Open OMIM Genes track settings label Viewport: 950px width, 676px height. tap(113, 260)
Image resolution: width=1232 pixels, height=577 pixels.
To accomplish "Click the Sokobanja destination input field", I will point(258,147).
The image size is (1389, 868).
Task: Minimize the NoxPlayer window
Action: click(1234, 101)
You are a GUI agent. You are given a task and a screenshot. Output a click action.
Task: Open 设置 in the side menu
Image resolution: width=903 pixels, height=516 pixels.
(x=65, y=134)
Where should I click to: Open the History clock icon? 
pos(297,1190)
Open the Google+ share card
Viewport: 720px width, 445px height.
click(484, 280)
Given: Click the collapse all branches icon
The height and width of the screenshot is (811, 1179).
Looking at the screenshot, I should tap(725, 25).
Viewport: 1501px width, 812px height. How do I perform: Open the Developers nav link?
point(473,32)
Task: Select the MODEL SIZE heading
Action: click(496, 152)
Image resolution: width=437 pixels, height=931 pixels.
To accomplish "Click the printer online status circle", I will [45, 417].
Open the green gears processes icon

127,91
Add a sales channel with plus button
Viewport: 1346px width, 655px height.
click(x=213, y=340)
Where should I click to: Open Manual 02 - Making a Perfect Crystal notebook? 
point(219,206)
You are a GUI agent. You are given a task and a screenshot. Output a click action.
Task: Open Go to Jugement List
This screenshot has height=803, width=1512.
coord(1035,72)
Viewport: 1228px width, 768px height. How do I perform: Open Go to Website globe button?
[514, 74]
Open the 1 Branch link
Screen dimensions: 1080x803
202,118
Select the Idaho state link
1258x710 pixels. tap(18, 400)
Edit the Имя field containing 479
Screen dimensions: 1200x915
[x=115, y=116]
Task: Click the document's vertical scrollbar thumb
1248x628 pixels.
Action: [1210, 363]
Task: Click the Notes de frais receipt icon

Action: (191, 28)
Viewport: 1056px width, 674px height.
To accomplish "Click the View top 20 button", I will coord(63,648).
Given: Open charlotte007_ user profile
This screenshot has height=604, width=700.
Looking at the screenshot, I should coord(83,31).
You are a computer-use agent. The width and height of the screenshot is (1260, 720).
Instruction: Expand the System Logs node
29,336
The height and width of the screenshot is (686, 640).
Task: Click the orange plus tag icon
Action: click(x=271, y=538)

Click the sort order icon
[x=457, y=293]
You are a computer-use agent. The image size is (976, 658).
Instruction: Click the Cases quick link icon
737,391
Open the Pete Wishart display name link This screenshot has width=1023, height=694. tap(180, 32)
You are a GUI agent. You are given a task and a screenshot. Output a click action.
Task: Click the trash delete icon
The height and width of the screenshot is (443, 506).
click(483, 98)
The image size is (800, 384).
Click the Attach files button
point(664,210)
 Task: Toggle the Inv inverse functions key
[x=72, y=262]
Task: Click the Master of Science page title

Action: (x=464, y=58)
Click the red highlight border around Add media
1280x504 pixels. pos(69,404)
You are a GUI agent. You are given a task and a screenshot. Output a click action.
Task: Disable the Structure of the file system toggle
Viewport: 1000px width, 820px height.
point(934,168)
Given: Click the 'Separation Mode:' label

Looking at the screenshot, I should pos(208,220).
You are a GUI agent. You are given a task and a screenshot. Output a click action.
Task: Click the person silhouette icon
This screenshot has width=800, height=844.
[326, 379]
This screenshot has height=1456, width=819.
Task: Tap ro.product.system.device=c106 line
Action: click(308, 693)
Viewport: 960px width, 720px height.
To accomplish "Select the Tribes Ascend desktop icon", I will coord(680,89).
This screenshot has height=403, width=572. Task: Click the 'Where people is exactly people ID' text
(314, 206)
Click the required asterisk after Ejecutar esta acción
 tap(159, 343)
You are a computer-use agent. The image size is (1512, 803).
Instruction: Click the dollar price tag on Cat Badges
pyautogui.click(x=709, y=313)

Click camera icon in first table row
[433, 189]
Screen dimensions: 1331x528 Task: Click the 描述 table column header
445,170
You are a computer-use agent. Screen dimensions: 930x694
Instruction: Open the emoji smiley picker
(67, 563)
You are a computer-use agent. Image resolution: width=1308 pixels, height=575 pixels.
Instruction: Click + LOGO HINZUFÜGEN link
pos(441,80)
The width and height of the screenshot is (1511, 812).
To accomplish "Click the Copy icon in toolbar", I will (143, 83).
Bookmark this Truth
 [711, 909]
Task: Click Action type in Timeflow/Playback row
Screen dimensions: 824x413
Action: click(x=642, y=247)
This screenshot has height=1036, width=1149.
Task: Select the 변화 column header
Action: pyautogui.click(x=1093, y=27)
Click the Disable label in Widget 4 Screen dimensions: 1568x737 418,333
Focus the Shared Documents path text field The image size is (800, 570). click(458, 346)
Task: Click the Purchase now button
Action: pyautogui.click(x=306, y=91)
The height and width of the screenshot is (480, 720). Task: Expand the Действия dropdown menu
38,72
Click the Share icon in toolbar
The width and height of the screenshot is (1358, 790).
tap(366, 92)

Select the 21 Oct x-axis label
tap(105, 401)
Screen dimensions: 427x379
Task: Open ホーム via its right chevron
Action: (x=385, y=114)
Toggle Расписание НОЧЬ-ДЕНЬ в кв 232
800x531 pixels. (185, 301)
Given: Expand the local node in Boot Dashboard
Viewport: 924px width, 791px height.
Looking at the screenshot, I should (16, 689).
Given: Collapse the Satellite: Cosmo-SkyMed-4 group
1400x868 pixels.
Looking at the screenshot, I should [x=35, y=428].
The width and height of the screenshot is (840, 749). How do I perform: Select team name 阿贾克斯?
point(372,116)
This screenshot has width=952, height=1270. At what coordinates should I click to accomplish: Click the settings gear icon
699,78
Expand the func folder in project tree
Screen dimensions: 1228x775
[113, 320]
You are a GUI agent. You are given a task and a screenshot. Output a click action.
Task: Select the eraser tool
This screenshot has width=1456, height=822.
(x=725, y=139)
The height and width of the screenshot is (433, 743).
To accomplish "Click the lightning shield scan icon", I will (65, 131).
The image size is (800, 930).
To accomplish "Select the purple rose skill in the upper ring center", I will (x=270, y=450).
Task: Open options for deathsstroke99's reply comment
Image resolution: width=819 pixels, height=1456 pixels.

:: TASK DETAILS ::
Track down every line in the entries that includes the string "computer", and copy it.

:: THE ANSWER ::
You are a computer-use agent. The width and height of the screenshot is (1260, 720).
You are a computer-use agent. The image size is (976, 658).
You are a computer-use agent. The image size is (1512, 803).
You are a computer-use agent. Screen dimensions: 930x694
You are a computer-use agent. Image resolution: width=1308 pixels, height=575 pixels.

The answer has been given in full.